Tras cuatro años de operar rutas trasatlánticas, PLAY Airlines anunció el cese de todos sus vuelos marcando el colapso del segundo proyecto de bajo costo (LCC, por sus siglas en inglés) en Islandia. La aerolínea que ya venía implementando ajustes como recortar rutas y ofrecer parte de su flota a terceros bajo el régimen de wet lease o ACMI (arriendo de aviones, tripulaciones, mantenimiento y seguros) no logró revertir las pérdidas lo que llevó a la junta directiva a paralizar las actividades.
La salida de PLAY Airlines es la segunda quiebra para una aerolínea de Islandia tras el colapso de WOW Air en 2019. Ambas intentaron replicar en parte la estrategia Icelandair de conectar Europa y Norteamérica, pero con un modelo LCC.
Tras el anuncio de la suspensión de todos los vuelos, la aerolínea recomendó a los pasajeros con reservas que se pongan en contacto con las entidades bancarias y las agencias de viaje para la gestión de los reembolsos. Asimismo, sugirió recurrir a otras aerolíneas para brindar soluciones de conectividad inmediatas. Desde la empresa agregaron que están colaborando con las autoridades y los trabajadores para implementar las medidas necesarias.
Factores del cierre
La salida de WOW Air como de PLAY Airlines están directamente asociados a la falta de rentabilidad de las compañías aéreas. A pesar de apostar por políticas de estímulo a la demanda y operar bajo un auge de la demanda en rutas trasatlánticas, ambas no lograron asegurar la estabilidad financiera.
En el caso de PLAY Airlines, el cese de operaciones guarda relación con los altos costos que enfrenta la industria aérea y decisiones tardías para revertir los números rojos. Durante los últimos meses, también enfrentó una baja significativa de las ventas como consecuencia de problemas operativos asociado a las decisiones de la compañía de reasignar capacidad a terceros e implementar recortes en uno de sus mercados objetivos.
Según la empresa, los medios realizaron una cobertura negativa de sus vuelos lo que habría impactado en las ventas dificultando la recuperación. No obstante, la incertidumbre interna respecto al rumbo de la empresa también habría contribuido en el ánimo de los empleados. El fin de PLAY Airlines dejará sin trabajo a más de 400 personas.
Conectar Europa y Norteamérica: la idea que no conseguió PLAY Airlines
PLAY Airlines se creó en 2019 tras el colapso de WOW Air, pero sus operaciones comenzaron en 2021 con la reapertura de los viajes internacionales tras la crisis del año anterior.
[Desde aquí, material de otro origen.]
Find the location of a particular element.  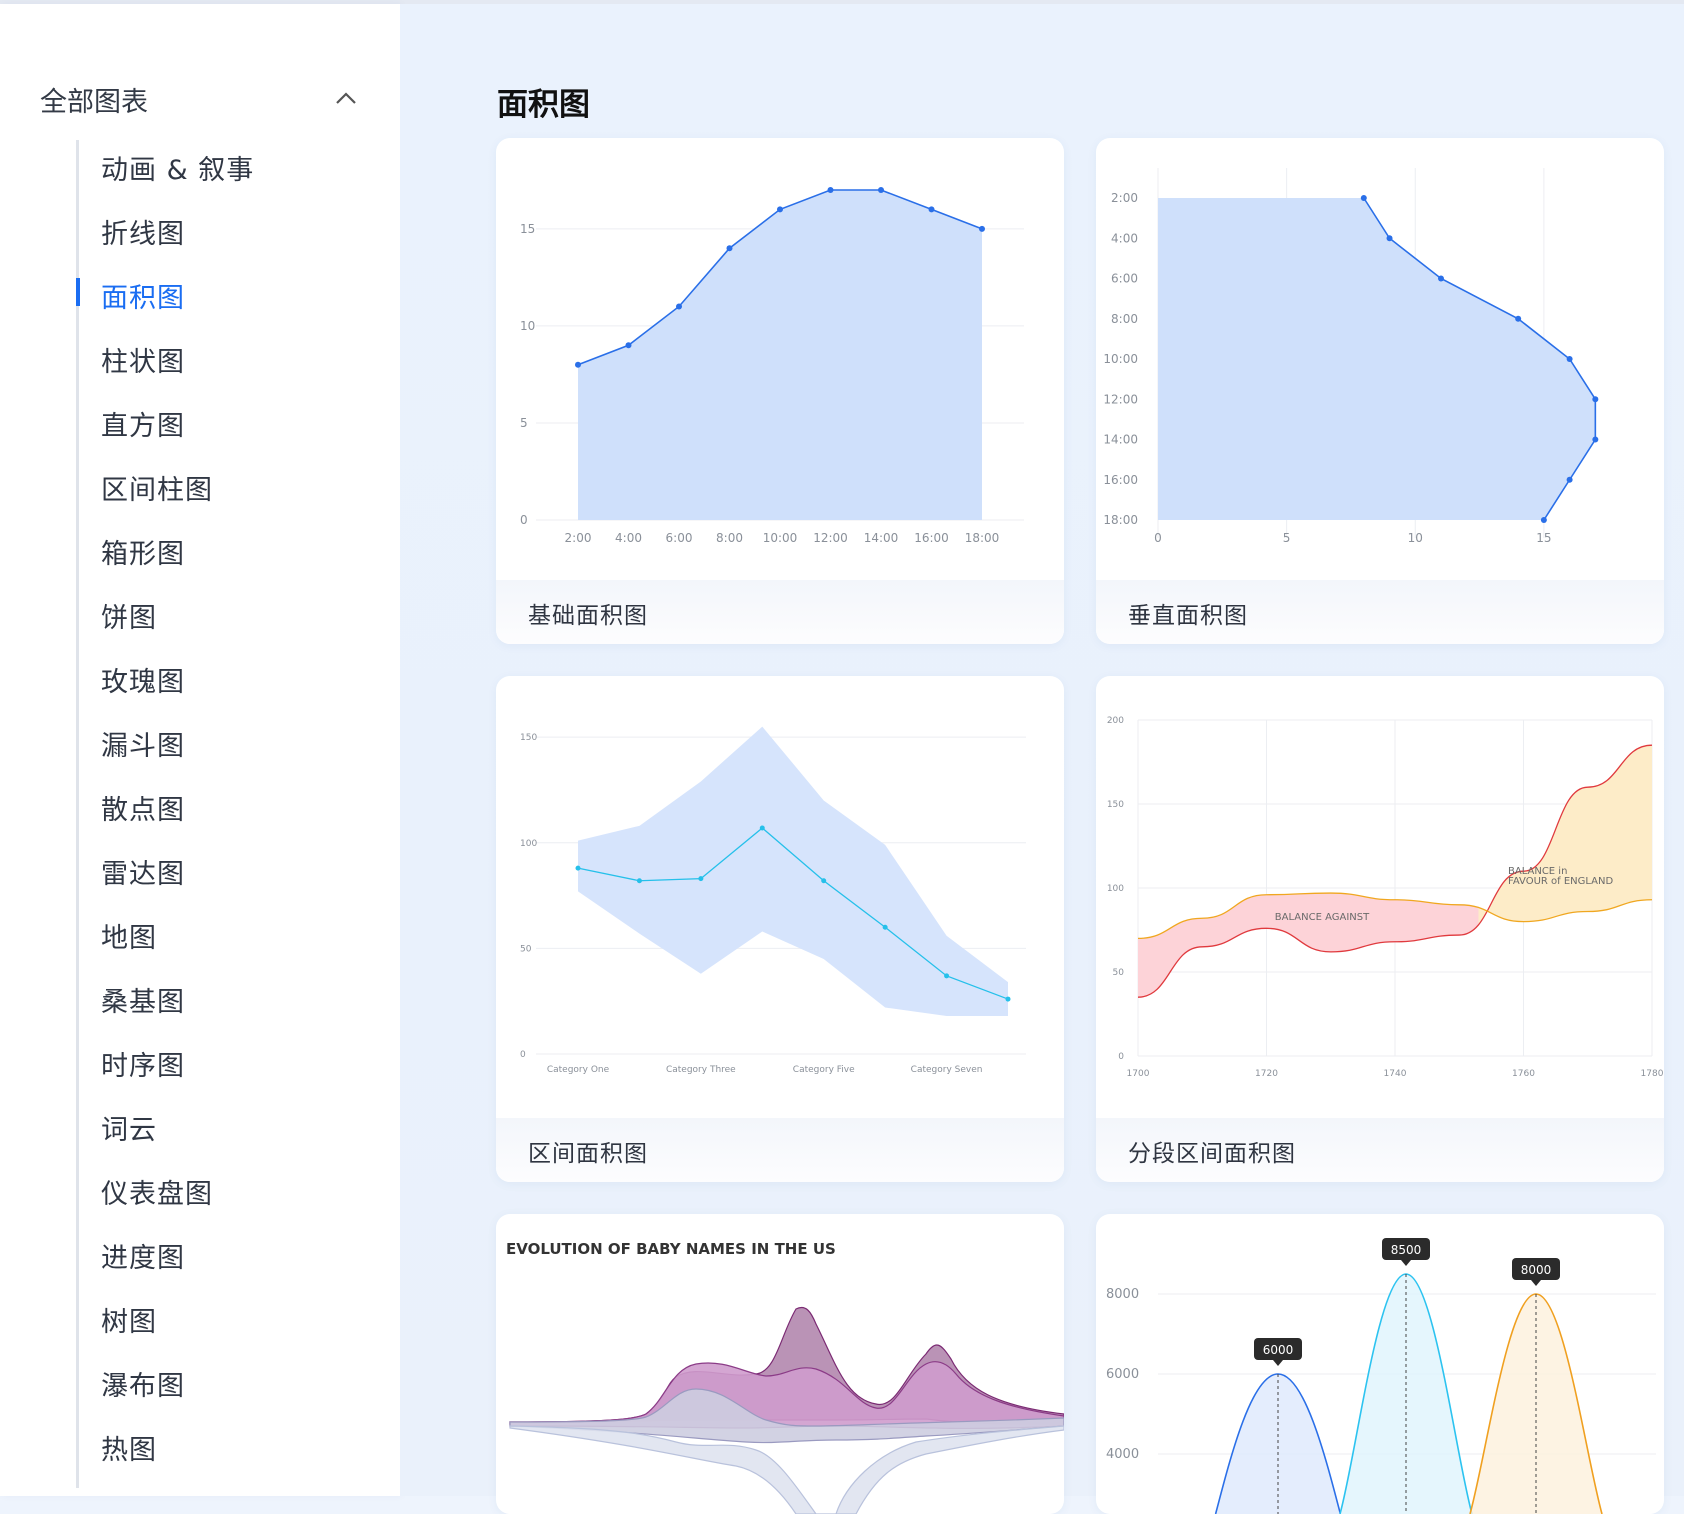

sidebar-item-label: 词云 is located at coordinates (129, 1130).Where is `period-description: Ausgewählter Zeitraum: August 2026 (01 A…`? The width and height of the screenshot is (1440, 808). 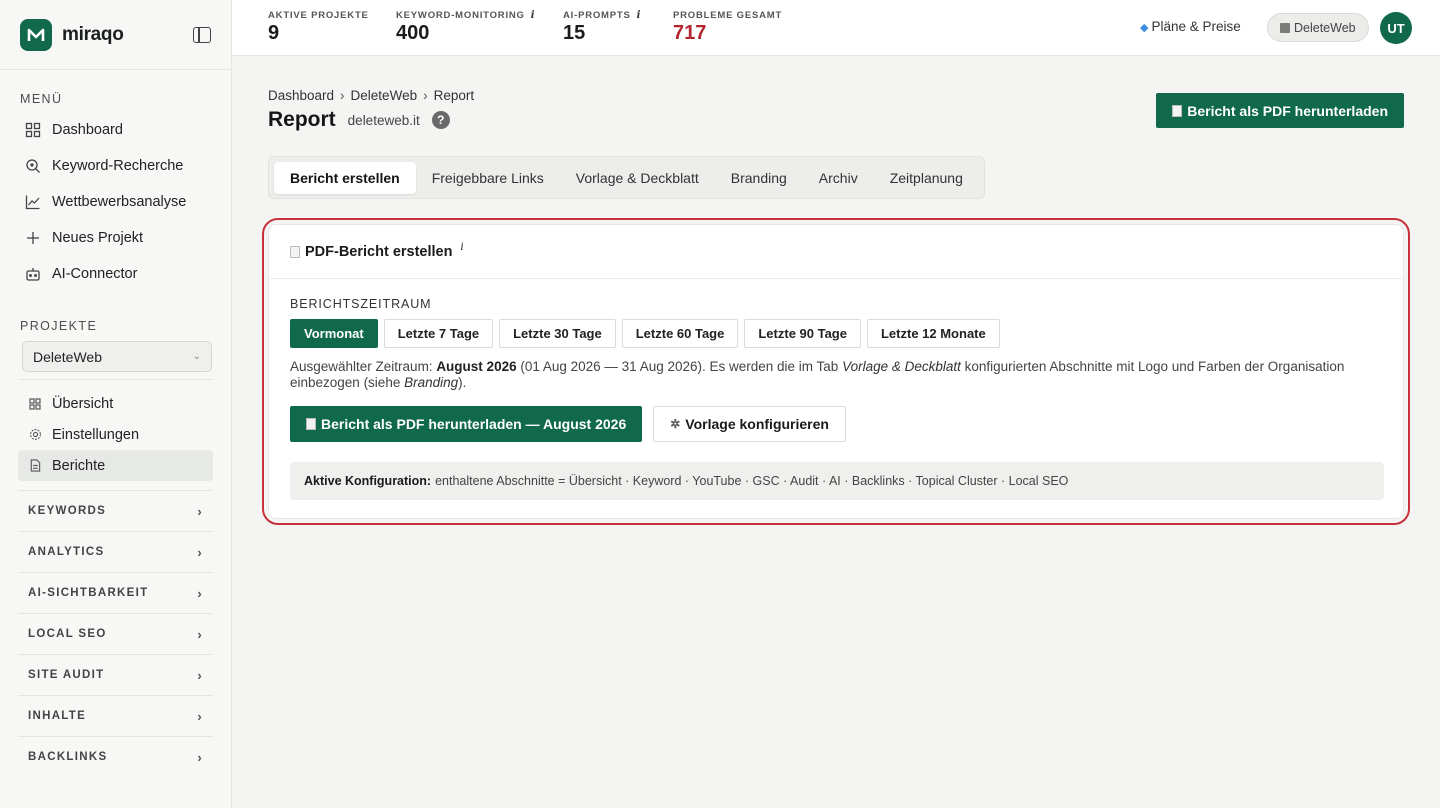 period-description: Ausgewählter Zeitraum: August 2026 (01 A… is located at coordinates (818, 374).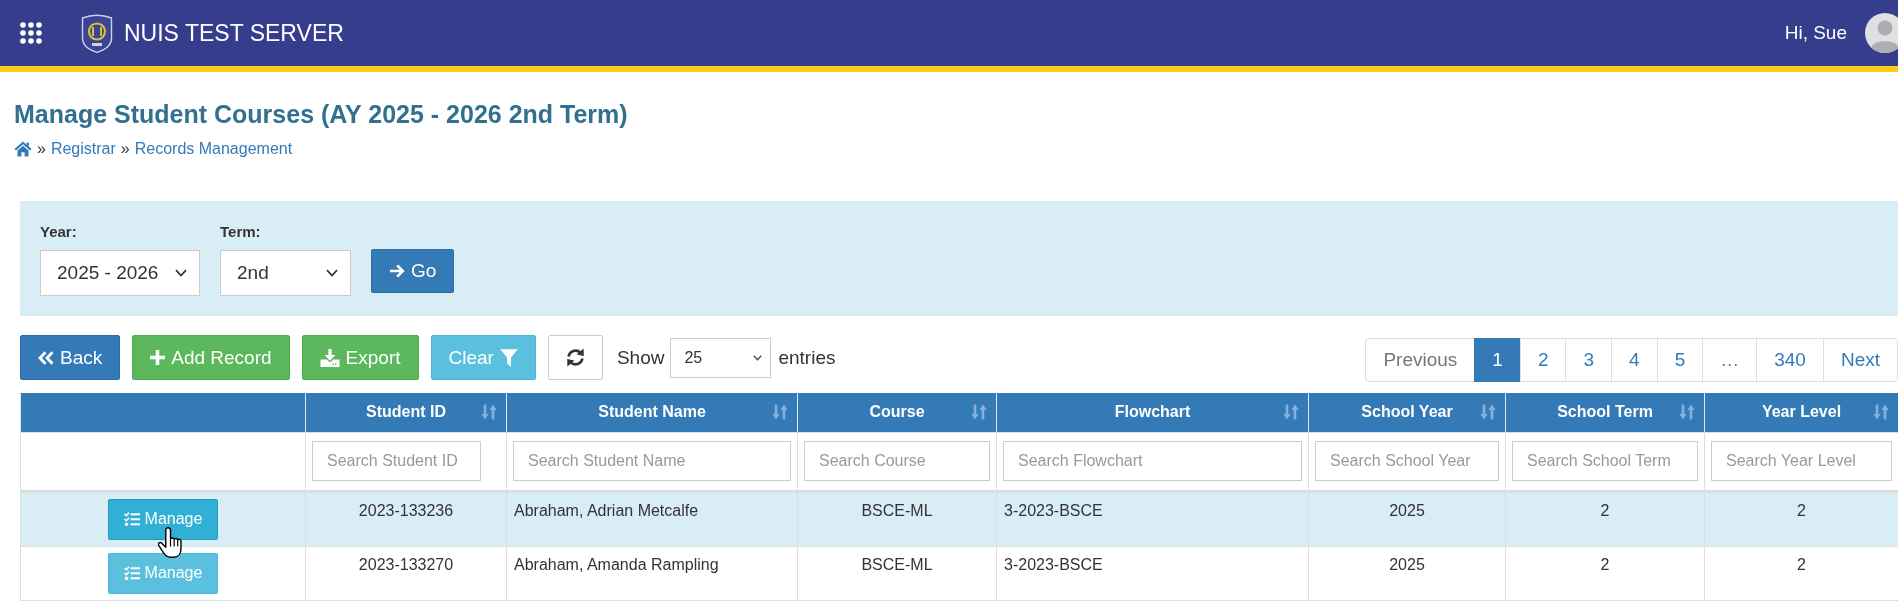 The width and height of the screenshot is (1898, 605). Describe the element at coordinates (652, 412) in the screenshot. I see `column-header: Student Name` at that location.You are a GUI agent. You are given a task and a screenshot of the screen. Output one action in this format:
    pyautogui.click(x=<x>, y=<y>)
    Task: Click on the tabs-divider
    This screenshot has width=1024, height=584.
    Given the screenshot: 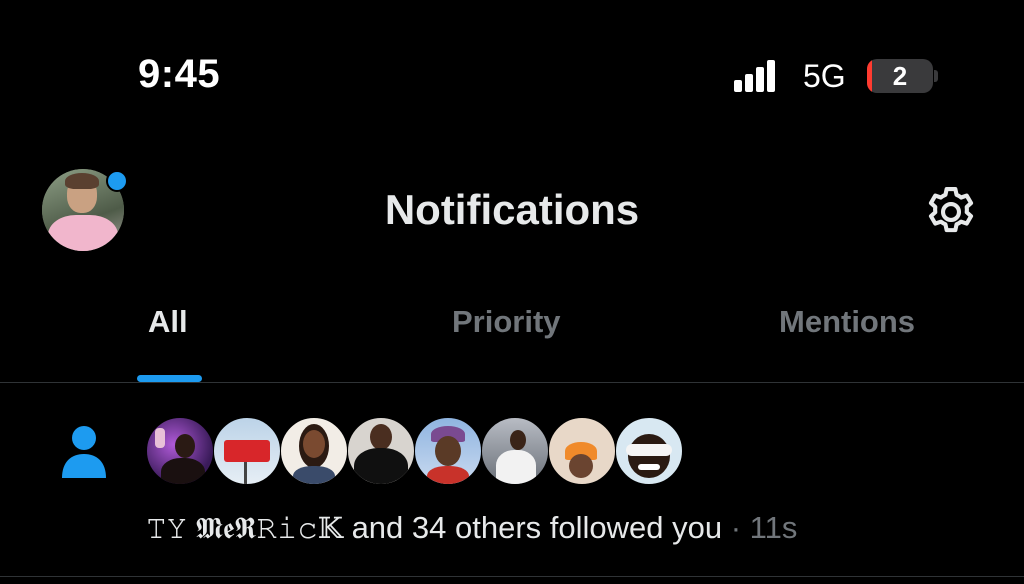 What is the action you would take?
    pyautogui.click(x=512, y=382)
     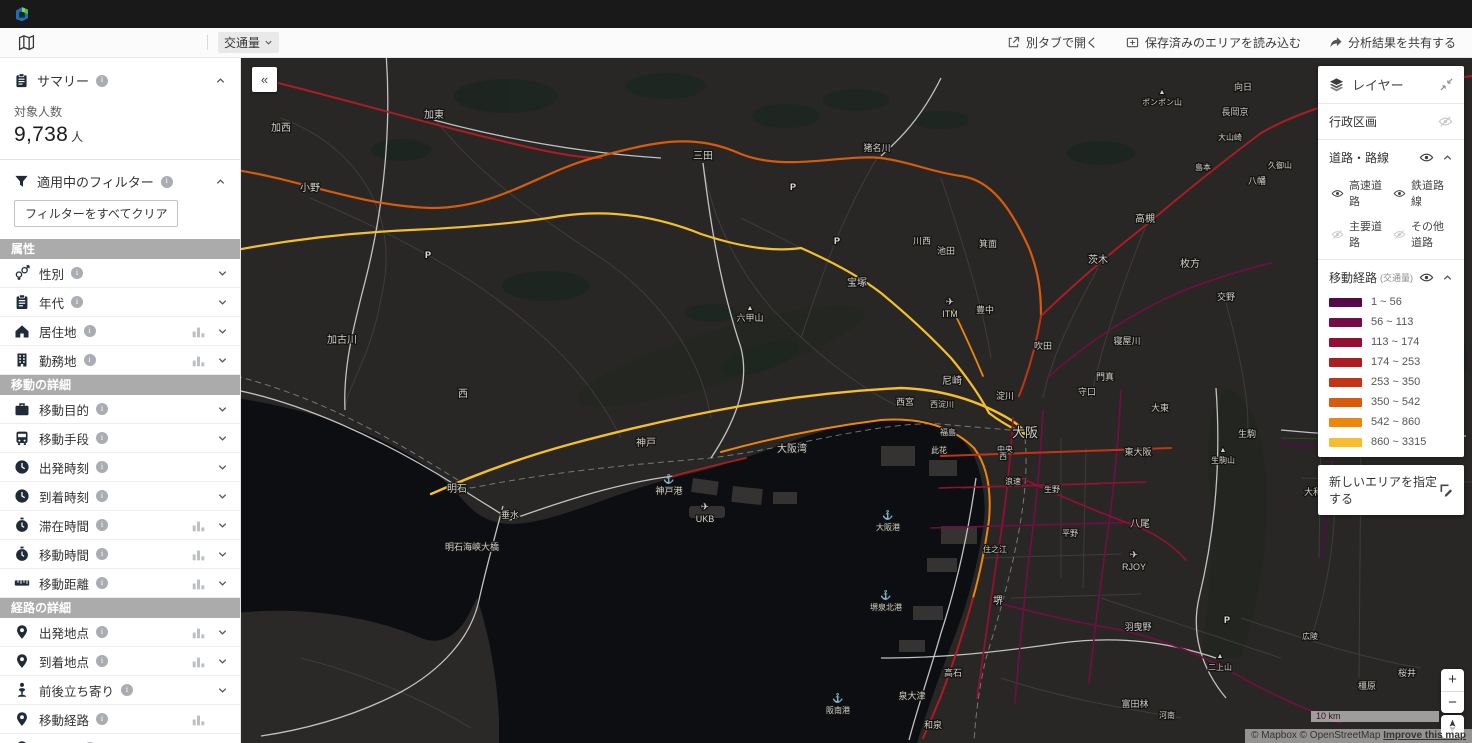 I want to click on filter-row: 前後立ち寄り, so click(x=120, y=690).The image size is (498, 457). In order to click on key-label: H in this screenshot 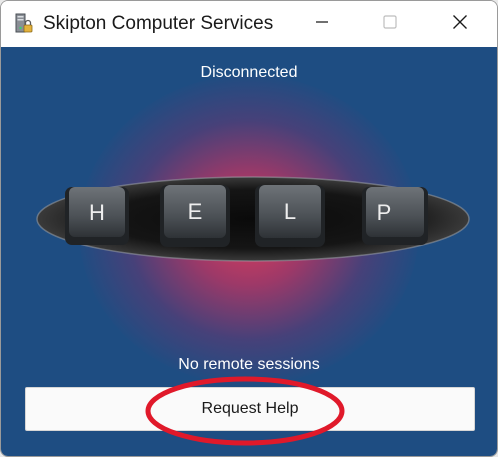, I will do `click(97, 212)`. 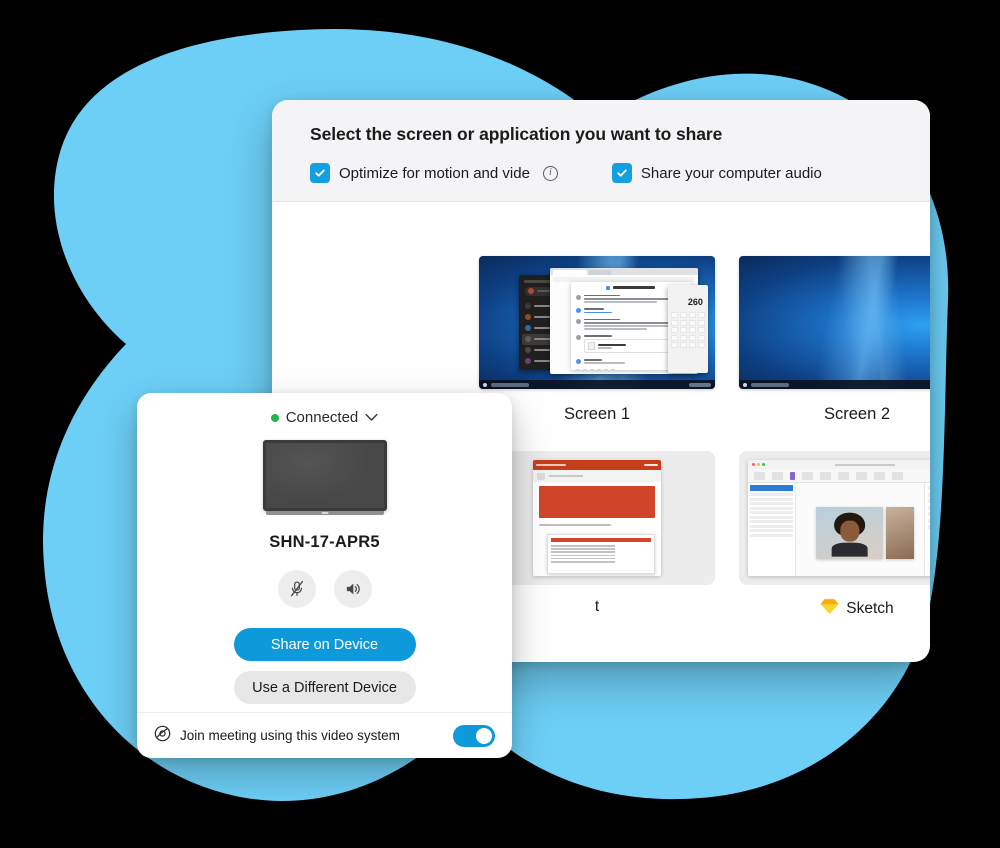 I want to click on powerpoint-window, so click(x=597, y=518).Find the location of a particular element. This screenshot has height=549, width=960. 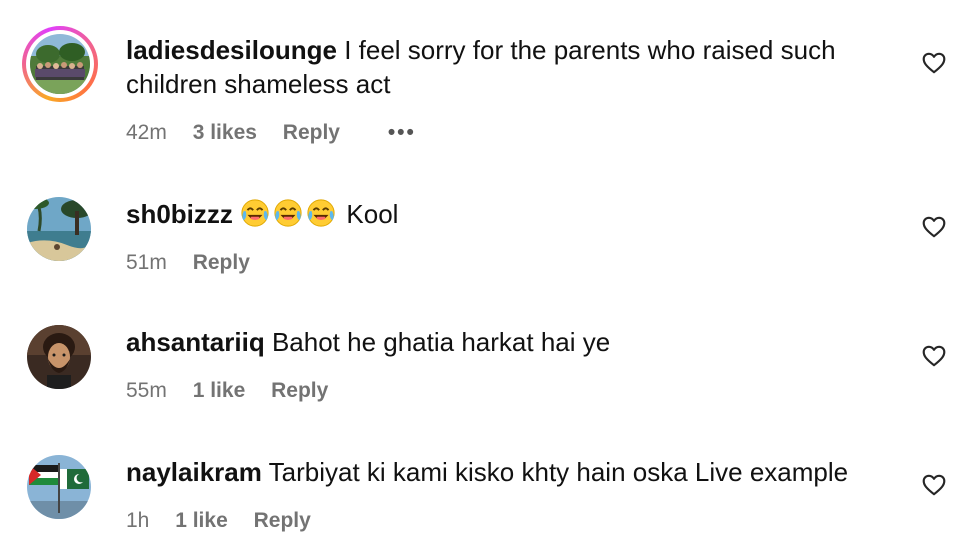

flags-avatar-image is located at coordinates (59, 487).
Convencida de que Islandia podía tener un segundo operador alternativo a Icelandair, intentó replicar el modelo de su antecesora conectando Europa y Norteamérica a través de Islandia con una oferta LCC.
Debido a los bajos resultados de los tres primeros años, la aerolínea comenzó a implementar recortes significativos en Norteamérica afectando parte de su mercado objetivo. En 2024, dejó sólo tres rutas: Baltimore, Boston y Nueva York (SWF) para concentrarse en mercado europeo, especialmente, hacia las Canarias y Mediterráneo.
En paralelo, orientó parte de su estrategia al mercado de wet lease intentando abrir una nueva fuente de ingresos ante la falta de aviones en la industria. Para esto, devolvió su Certificado de Operador Aéreo (AOC) de Islandia, trasladando las operaciones a una filial en Malta y las funciones administrativas a Lituania. Sin embargo, la aerolínea reconoció que la reestructuración fue tardía para enfrentar los problemas arrastrados de años anteriores.
La flota de PLAY Airlines estaba formada por casi una decena de aviones de la familia A320neo. Según datos de la industria, operó seis A320neo y cuatro A321neo.